*Task statement:* Edit the records below so that each "pixels" becomes "px", and leave everything else unchanged.

Entries from a collection:
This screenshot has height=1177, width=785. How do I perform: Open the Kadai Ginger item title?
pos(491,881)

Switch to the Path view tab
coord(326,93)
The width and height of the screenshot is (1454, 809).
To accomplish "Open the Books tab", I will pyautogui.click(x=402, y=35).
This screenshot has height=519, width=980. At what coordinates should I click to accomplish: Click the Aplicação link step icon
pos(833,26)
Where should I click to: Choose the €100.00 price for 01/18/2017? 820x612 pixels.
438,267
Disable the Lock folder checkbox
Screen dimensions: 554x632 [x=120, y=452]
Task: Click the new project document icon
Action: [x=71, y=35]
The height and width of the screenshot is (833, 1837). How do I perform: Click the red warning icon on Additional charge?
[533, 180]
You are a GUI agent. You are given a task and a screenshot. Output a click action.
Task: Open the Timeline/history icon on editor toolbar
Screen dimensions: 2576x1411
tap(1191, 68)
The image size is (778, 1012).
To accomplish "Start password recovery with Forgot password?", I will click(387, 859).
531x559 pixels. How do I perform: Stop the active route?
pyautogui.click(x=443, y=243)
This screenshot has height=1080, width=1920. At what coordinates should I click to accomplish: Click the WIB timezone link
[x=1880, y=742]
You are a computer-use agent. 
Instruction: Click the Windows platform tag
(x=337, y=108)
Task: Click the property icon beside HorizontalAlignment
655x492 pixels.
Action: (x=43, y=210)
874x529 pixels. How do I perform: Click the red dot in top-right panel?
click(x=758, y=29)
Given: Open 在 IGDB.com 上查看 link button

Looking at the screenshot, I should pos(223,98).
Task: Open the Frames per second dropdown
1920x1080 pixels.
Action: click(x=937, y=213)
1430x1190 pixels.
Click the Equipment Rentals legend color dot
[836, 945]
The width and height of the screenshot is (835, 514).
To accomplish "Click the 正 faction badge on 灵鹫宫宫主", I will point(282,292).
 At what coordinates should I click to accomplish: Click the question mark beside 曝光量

*Solution for this problem:*
This screenshot has height=1177, width=785. How do I perform: Open the Kadai Ginger item title?
pos(491,881)

Switch to the Path view tab
coord(326,93)
The width and height of the screenshot is (1454, 809).
To accomplish "Open the Books tab", I will pyautogui.click(x=402, y=35).
This screenshot has height=519, width=980. At what coordinates should I click to accomplish: Click the Aplicação link step icon
pos(833,26)
Where should I click to: Choose the €100.00 price for 01/18/2017? 820x612 px.
438,267
Disable the Lock folder checkbox
Screen dimensions: 554x632 [x=120, y=452]
Task: Click the new project document icon
Action: [x=71, y=35]
The height and width of the screenshot is (833, 1837). How do I perform: Click the red warning icon on Additional charge?
[533, 180]
You are a GUI agent. You are given a task and a screenshot. Output a click action.
Task: Open the Timeline/history icon on editor toolbar
Screen dimensions: 2576x1411
tap(1191, 68)
The image size is (778, 1012).
To accomplish "Start password recovery with Forgot password?", I will click(387, 859).
531x559 px. How do I perform: Stop the active route?
pyautogui.click(x=443, y=243)
This screenshot has height=1080, width=1920. At what coordinates should I click to accomplish: Click the WIB timezone link
[x=1880, y=742]
You are a computer-use agent. 
Instruction: Click the Windows platform tag
(x=337, y=108)
Task: Click the property icon beside HorizontalAlignment
655x492 px.
Action: (x=43, y=210)
874x529 px. How do I perform: Click the red dot in top-right panel?
click(x=758, y=29)
Given: Open 在 IGDB.com 上查看 link button

Looking at the screenshot, I should pos(223,98).
Task: Open the Frames per second dropdown
1920x1080 px.
Action: click(x=937, y=213)
1430x1190 px.
Click the Equipment Rentals legend color dot
[836, 945]
The width and height of the screenshot is (835, 514).
To accomplish "Click the 正 faction badge on 灵鹫宫宫主", I will point(282,292).
 At what coordinates should I click to accomplish: Click the question mark beside 曝光量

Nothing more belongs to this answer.